> STORED DATA

::::::::::

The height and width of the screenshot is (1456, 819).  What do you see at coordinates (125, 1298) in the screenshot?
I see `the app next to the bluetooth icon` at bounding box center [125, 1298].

::::::::::

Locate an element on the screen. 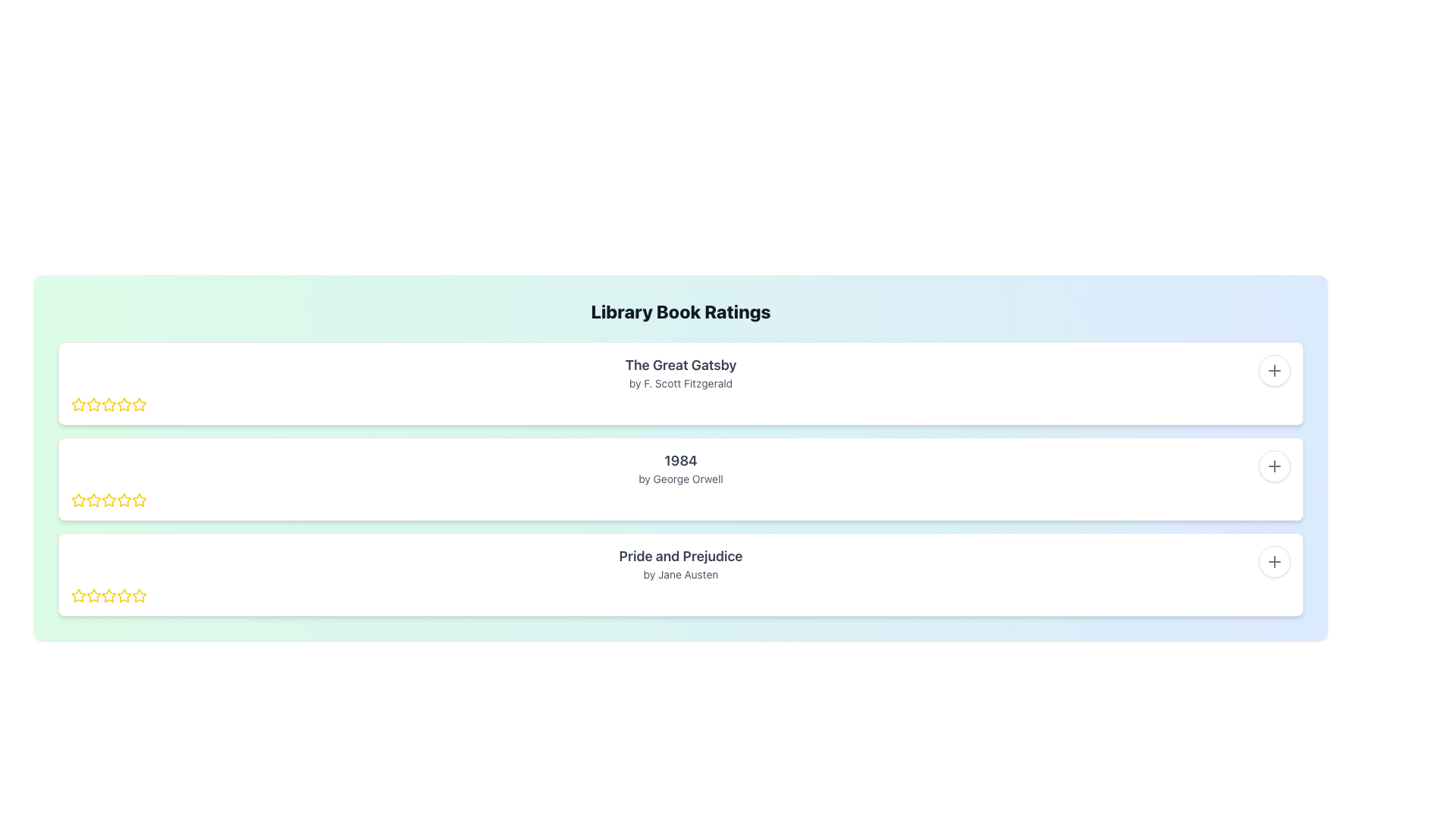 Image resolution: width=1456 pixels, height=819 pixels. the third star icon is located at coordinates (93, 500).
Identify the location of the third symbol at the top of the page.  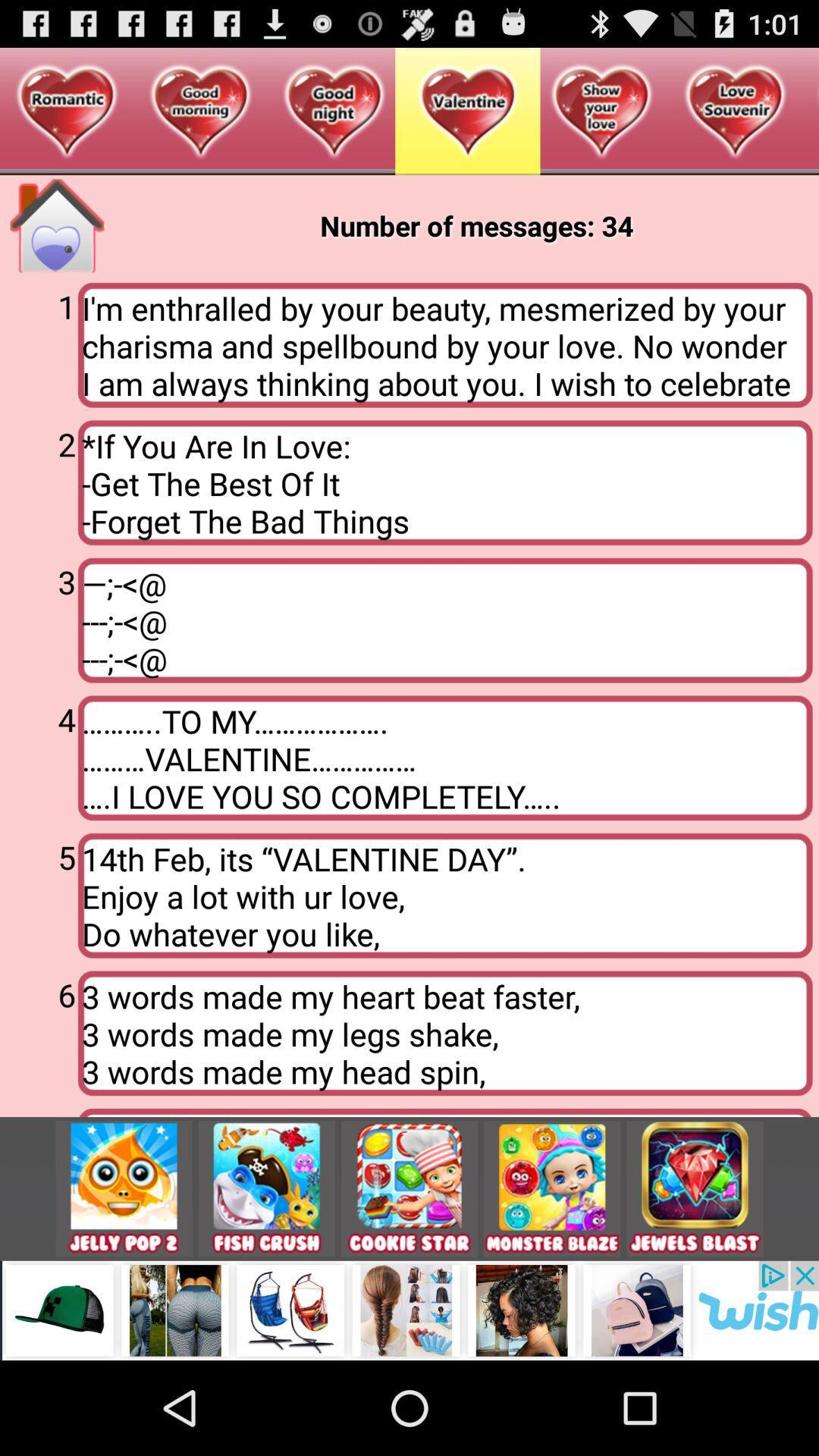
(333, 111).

::::::::::

Return the data from the line with "The height and" up to and including the line with "center [125, 1298].", copied word for word.

> RIGHT ANSWER
The height and width of the screenshot is (1456, 819).  What do you see at coordinates (125, 1298) in the screenshot?
I see `the app next to the bluetooth icon` at bounding box center [125, 1298].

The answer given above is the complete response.